Было в ней много здравого смысла, было чувство достоинства, и была еще та воспитанность человека из народа, которая не позволяет ему объясниться с незнакомцем, не пригласив его в свой дом. Она пригласила меня кивком, повернулась на костылях, пошла обратно, а в доме стояла та же запущенность, что и во дворе. Зная приверженность эстонцев к чистоте, я представил себе, как она страдает от этой запущенности. И, словно учуяв мои мысли, она вдруг пошла впереди меня, чтобы показать, как она ходит. Ступни ног были совсем дряблы и безжизненны — они шлепались на пол, как сырое тесто, и не то что не хватали землю мускулами, они даже, по-моему, и не чувствовали ее. Только в коленях, а может, выше, в бедрах, жило еще ощущение земли, чувство равновесия, и я представил себе, сколько надо иметь ловкости и силы, чтобы, орудуя костылями, все-таки передвигаться.
— Комнату? — переспросила она, когда мы сели в довольно большой прихожей. — У меня много комнат. Четыре комната внизу, две комната вверху. Но вам здесь нехорошо будет. Я одинокий, больной человек. Убирать не могу. А комнаты хорошие, могу вам показывает.
Отдышавшись, старушка Густавсон взяла костыли, встала, и я пошел за ней смотреть дом. Как потом выяснилось, то, что ребята называли ее «он», «Густавсон», но было большой ошибкой. В эстонском языке нет родов, и «он» может означать «она», «оно» и собственное «он». Верхние комнаты мы смотреть не стали, но четыре комнаты внизу мы смотрели бесконечно долго. Для старушки переход из одной комнаты в другую был сложнейшей работой, и, чтобы отвлечь меня от трудной и унизительной в какой-то мере техники передвижения, она принялась рассказывать, какие у нее раньше были жильцы.
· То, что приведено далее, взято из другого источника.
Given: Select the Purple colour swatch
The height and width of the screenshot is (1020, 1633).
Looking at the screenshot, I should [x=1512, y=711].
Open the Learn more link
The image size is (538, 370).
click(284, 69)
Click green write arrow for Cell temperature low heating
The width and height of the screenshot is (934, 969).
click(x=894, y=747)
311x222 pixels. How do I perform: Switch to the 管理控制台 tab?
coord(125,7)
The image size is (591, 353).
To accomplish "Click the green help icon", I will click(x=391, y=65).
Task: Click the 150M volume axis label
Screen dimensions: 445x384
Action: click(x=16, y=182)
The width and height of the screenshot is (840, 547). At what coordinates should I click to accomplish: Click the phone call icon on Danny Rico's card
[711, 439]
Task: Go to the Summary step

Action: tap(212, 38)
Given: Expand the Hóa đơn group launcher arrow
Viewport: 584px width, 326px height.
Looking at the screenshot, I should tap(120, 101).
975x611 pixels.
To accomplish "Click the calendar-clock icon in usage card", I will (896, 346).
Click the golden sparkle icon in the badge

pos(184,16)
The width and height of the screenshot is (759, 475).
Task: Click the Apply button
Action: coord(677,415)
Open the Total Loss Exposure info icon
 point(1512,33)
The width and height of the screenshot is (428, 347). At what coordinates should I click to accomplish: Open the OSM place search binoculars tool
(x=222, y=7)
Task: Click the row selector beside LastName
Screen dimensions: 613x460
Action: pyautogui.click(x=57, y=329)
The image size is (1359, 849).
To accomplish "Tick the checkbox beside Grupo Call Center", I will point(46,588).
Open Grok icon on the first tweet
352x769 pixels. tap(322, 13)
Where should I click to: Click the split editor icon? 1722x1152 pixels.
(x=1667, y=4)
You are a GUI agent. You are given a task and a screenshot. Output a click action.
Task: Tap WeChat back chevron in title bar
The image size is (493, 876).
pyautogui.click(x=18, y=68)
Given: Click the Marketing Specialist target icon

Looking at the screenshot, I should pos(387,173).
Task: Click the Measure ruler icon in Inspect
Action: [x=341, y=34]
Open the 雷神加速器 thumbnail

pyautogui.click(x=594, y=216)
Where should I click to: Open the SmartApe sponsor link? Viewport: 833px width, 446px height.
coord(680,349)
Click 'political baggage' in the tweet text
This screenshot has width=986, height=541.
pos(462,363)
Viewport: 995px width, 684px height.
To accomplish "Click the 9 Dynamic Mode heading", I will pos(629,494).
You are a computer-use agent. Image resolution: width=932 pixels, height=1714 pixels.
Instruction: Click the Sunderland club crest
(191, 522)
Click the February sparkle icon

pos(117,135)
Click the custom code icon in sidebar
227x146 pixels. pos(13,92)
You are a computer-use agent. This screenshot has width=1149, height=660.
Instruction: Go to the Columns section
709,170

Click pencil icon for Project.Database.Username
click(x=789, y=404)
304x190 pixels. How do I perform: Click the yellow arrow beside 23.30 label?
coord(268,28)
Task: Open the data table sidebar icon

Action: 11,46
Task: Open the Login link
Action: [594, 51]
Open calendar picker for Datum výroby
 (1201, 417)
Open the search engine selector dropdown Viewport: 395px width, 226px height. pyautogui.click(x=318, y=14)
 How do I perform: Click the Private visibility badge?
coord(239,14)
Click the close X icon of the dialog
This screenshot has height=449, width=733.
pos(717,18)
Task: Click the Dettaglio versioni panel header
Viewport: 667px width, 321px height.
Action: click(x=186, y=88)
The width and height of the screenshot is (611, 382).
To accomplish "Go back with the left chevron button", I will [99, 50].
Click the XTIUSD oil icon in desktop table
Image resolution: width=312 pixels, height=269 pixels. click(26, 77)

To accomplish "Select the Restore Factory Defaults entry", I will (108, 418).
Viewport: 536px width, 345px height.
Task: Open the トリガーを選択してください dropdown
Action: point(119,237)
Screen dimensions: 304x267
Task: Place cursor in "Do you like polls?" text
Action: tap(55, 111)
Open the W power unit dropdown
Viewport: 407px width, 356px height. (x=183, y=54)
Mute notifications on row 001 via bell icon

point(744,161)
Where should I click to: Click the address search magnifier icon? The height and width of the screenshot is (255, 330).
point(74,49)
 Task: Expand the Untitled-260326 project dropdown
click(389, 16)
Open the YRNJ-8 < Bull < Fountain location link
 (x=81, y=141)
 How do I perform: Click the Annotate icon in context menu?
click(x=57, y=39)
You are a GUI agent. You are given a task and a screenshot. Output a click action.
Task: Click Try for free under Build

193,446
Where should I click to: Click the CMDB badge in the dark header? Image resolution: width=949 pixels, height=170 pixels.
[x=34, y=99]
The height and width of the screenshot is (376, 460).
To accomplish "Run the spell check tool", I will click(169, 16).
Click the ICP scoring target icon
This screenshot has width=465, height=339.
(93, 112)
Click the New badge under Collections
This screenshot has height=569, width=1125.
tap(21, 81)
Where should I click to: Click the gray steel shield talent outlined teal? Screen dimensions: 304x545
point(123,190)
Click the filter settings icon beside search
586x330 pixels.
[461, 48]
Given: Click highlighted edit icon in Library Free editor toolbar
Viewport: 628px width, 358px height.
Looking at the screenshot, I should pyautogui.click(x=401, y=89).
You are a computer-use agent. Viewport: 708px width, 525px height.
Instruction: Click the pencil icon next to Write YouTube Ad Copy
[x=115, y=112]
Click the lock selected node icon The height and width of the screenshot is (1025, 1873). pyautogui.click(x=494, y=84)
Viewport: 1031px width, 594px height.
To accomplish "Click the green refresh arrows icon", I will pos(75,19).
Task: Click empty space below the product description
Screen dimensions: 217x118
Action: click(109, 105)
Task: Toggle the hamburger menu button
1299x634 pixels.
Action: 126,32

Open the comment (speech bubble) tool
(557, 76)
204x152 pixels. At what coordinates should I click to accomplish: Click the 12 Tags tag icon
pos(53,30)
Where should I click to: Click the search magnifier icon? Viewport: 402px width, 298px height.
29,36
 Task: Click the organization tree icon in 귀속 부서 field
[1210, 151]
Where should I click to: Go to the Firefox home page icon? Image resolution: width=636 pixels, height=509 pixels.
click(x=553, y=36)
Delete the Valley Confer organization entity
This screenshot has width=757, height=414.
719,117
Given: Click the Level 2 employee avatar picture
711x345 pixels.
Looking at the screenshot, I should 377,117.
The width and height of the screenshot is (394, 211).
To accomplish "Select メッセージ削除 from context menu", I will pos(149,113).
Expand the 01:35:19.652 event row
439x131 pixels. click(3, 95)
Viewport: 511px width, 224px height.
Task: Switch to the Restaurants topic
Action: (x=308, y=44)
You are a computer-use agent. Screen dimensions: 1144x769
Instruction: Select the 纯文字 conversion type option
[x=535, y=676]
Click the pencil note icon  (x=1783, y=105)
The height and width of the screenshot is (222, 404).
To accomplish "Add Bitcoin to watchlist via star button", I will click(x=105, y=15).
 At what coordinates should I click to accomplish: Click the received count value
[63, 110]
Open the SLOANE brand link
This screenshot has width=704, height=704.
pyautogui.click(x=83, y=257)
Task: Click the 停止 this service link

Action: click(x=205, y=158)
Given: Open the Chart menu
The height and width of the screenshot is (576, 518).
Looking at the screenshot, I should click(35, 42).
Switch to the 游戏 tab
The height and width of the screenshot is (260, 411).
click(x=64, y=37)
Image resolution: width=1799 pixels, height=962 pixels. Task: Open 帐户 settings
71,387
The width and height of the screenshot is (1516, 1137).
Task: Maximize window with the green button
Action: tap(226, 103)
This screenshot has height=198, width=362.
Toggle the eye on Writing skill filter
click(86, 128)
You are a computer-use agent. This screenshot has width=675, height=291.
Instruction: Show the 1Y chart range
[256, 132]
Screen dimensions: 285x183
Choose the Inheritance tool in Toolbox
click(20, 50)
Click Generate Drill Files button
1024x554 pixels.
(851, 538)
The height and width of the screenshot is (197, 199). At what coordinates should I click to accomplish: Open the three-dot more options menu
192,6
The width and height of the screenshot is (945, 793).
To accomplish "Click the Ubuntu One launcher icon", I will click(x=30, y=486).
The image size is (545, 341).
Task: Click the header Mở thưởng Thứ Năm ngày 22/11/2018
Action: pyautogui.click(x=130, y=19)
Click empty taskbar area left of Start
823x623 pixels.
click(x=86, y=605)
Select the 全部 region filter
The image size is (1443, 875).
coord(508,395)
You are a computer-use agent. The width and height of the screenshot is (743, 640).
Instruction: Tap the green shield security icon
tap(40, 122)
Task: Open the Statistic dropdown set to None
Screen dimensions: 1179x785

Жил профессор из Ленинграда, художник из Москвы и какая-то семья из Таллина по фамилии Тамм.
— У вас есть масина?
— Нет.
— Заль. Без масины здесь трудно. У них были масины.
В эстонском языке нет шипящих букв, и, привыкая к их своеобразной русской речи, я слушал, как старушка подружилась со своими постояльцами. Каждый год она получала поздравительные открытки из Ленинграда, Таллина и Москвы. В этой глуши в жизни одинокой и больной женщины эти открытки вырастали до невероятных символов, и вот она шла по коридору и гадала вслух: надо ли понимать открытки еще и в том смысле, что их авторы могут приехать отдыхать этим летом или таких намеков в открытках не было? Она была по природе своей верным товарищем, и я, подумав, сказал, что комнату профессора да еще комнату художника и, уж конечно, комнату Таммов она сдать не может.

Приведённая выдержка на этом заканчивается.